The usual focus on haemorrhage control should be exercised like in any other massive transfusion scenario. In addition, the heater of the ECMO circuit may effectively be used to maintain normothermia. Access insufficiency whilst at times an early indicator of bleeding, its absence can not be used to rule out significant haemorrhage. The blood flow may need to be adjusted to avoid ongoing access insufficiency during blood volume resuscitation.

Heparin

Heparin is used as the standard anticoagulant agent in the vast majority of patients. Anticoagulation targets are adjusted from 50-70 (60-80) downwards according to risk. If bleeding is a real concern, a low dose of 500 U/hr without measurable anticoagulant effect or no anticoagulation at all may be tolerated for several days.

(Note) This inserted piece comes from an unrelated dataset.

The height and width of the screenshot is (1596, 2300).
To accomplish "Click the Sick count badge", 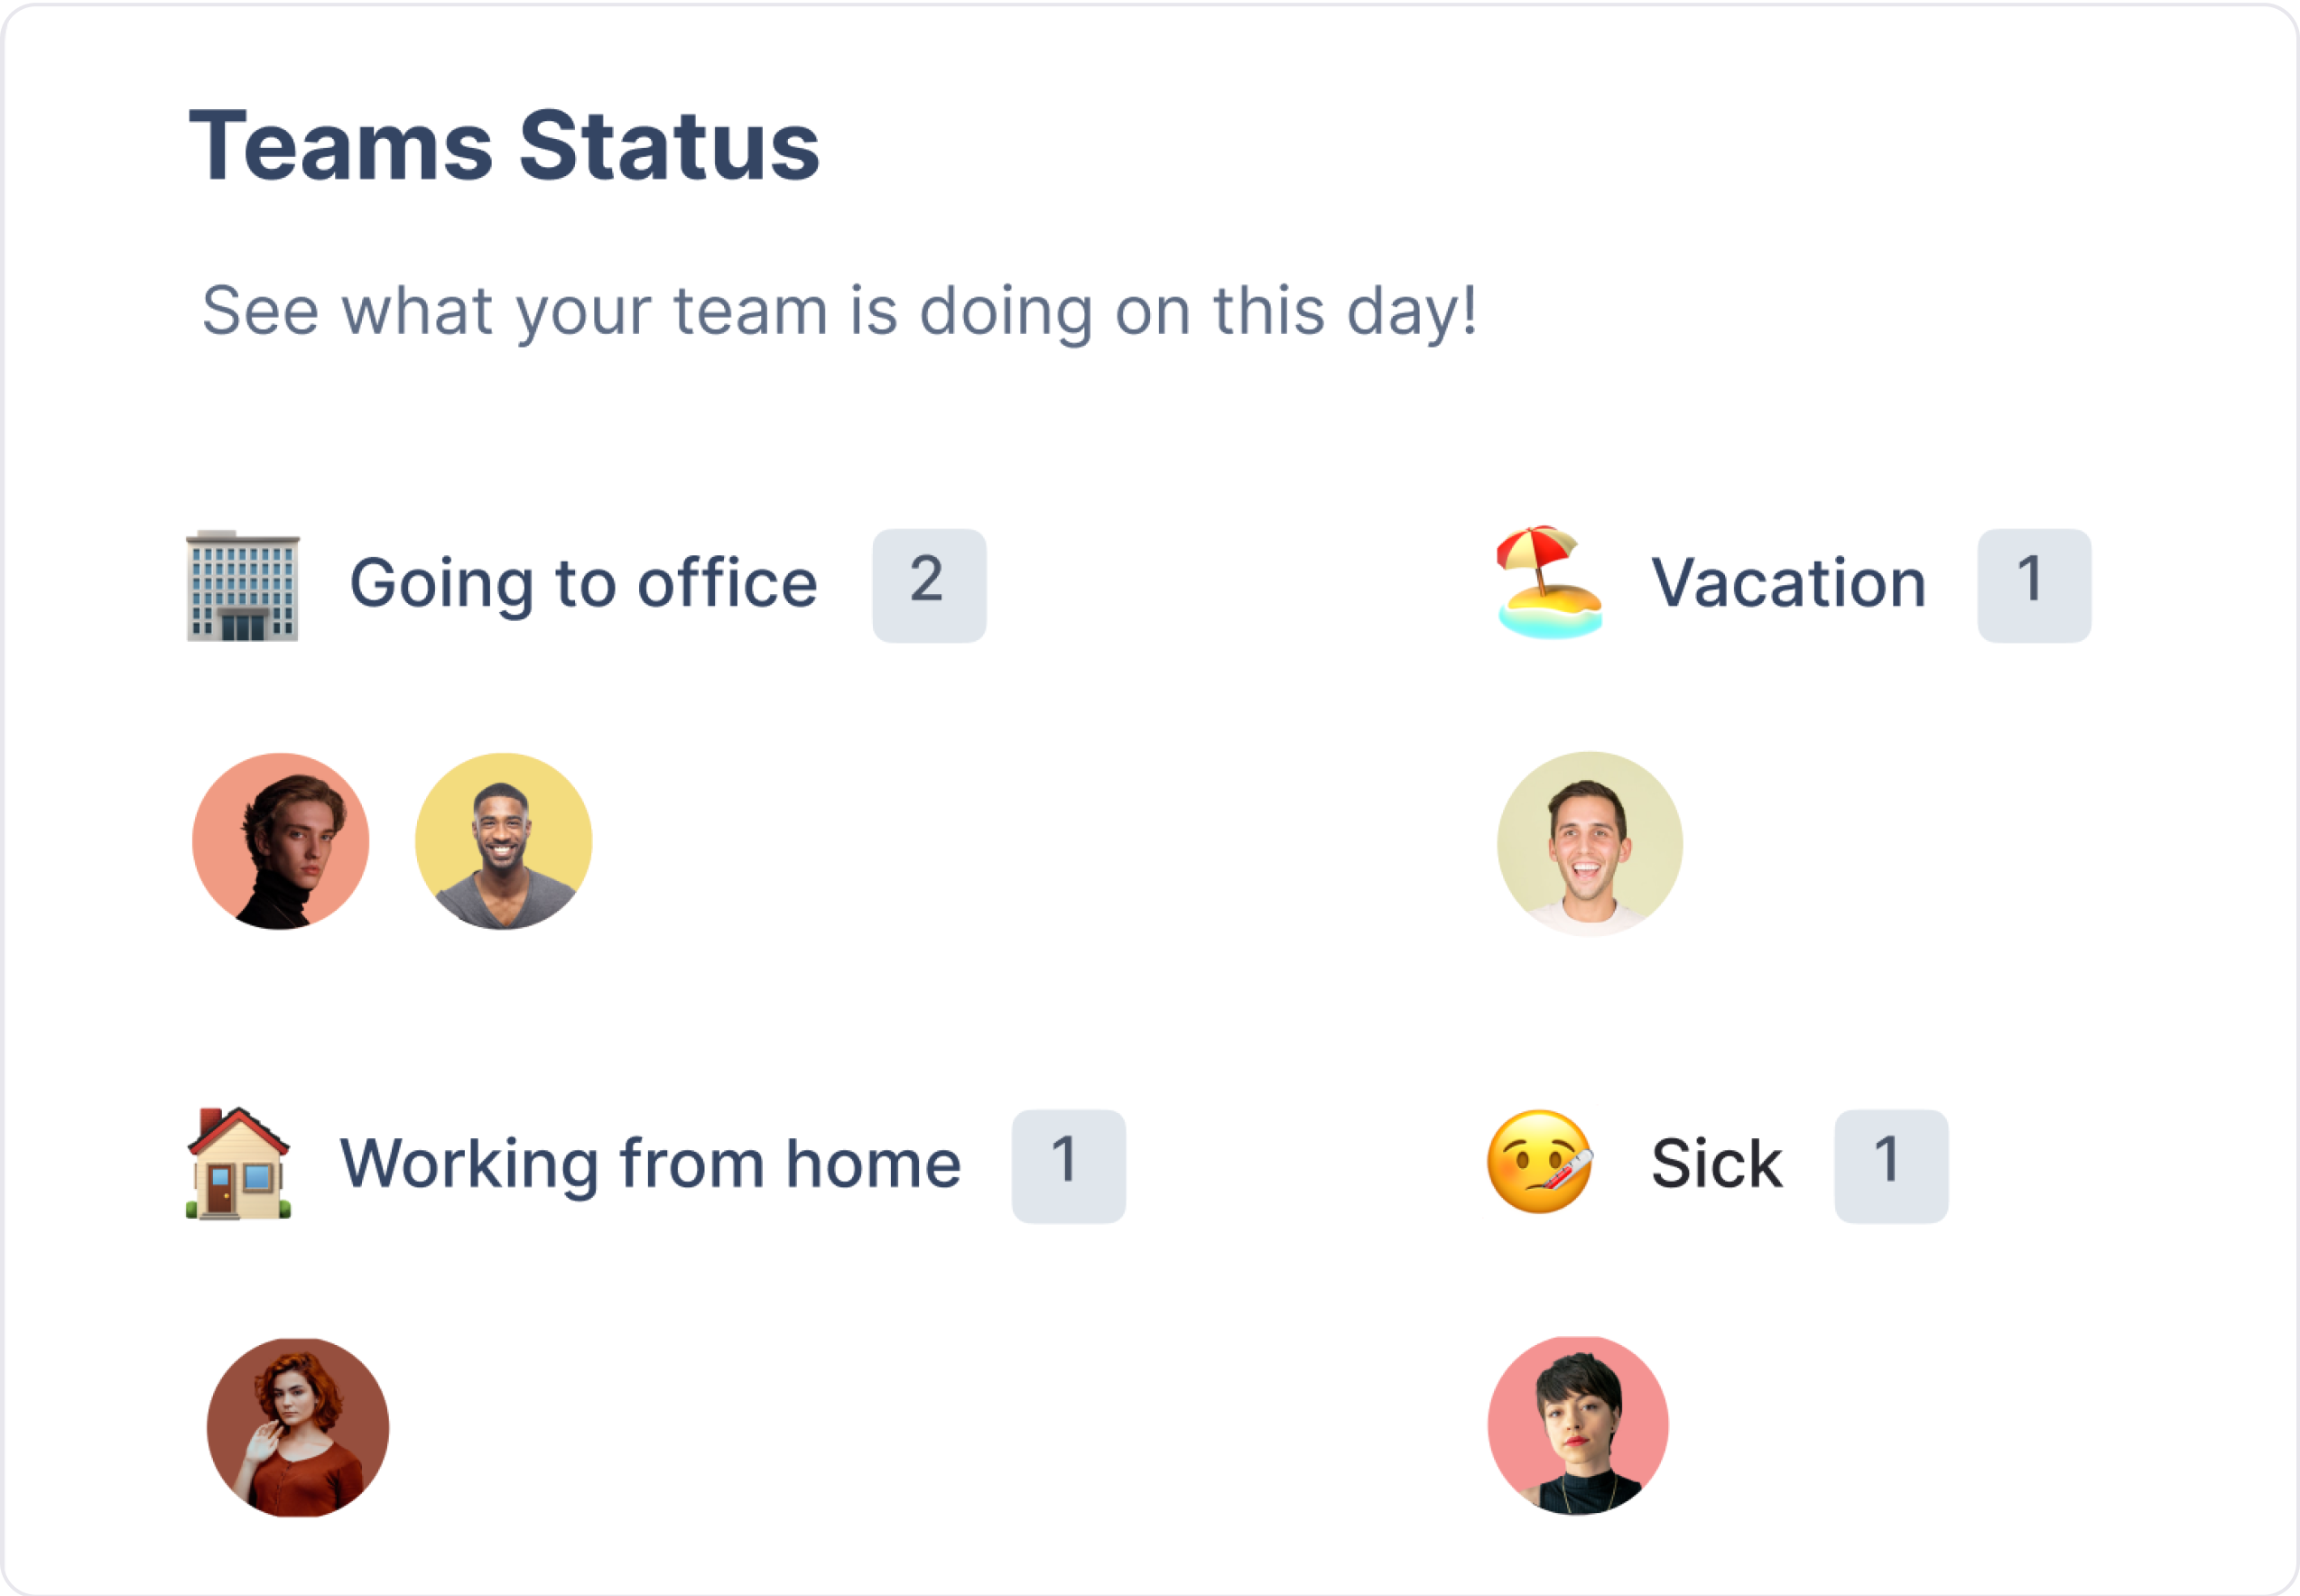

Heparin Induced Thrombocytopenia (HITS) on ECMO is rare. However, thrombocytopenia on ECMO is common and therefore confounding one of the 4 T criteria to assess the probability of HITS. Heparin should be ceased and platelet counts should not be treated if HITS is clinically suspected. Circuit components are Bioline coated which contains heparin. Patients who have confirmed HITS on ECMO have been successfully managed on existing circuits despite the presence of heparin bonding. In these cases, systemic anticoagulation is maintained with parenteral direct thrombin inhibitors (Lepirudin, Bivalirudin, and Argatroban) in close consultation with Haematology. If ongoing concerns prevail a non-heparin bonded circuit can be made available.

Bivalirudin

Reference to the Alfred protocol for the use of bivalirudin is made here. Generally, bivalirudin is used if HITS is suspected or in case of thrombotic complications in VV ECMO patients (under heparin anticoagulation). Currently, the cost of bivalirudin anticoagulation is substantially higher than with heparin.

Tranexamic Acid

Using tranexamic acid for refractory bleeding and or in the setting of surgery may be reasonable. it is important to assess hyperfibrinolytic states that preceded the bleeding and are caused by circuit driven hyperfibrinolysis and bleeding which is treated by changing the circuit and factor replacement primarily not TXA. It is not without risk to use TXA, in particular, circuit clotting is of con

• Prepare 50 ml syringe with “neat” TXA solution (5g). i.e. 10 ampoules of TXA 500 mg in 5 ml
• Loading dose of 12.5 mg/kg given over 30 minutes provided no other clotting factors being given concurrently
• Maintenance infusion of 6.5 mg/kg/hour started immediately after loading dose and continuing until syringe empty (approx. 10 hours) or bleeding has ceased for 2 hours
• Reduce maintenance infusion to 3 mg/kg/hour if administration is continuing beyond 5 grams.
• Maintenance infusion rate to be reduced if renal or hepatic dysfunction present. Loading dose should remain unchanged
• The main risk with this therapy is acute thrombotic events including circuit thrombosis

Threshold for blood transfusion

ALL patients should have a current crossmatch

Red Blood Cell Transfusion

Specific transfusion triggers for RBC are not used, however commonly, clinicians use a trigger of 80g/L. In the case of refractory hypoxaemia (SaO₂ < 88%) despite optimised VV ECMO support, higher transfusion thresholds (Hb > 10 g/dL) may be used to optimise DO₂. See hypoxia on VV ECMO.

Platelets

Thrombocytopenia in the setting of ECMO is common yet needs to be carefully determined. Bleeding and or intravascular consumption in particular need to be excluded and HITS to be considered. Generally, platelets are kept above 80/nl and at least 50/nl depending on the cause and the bleeding risk profile.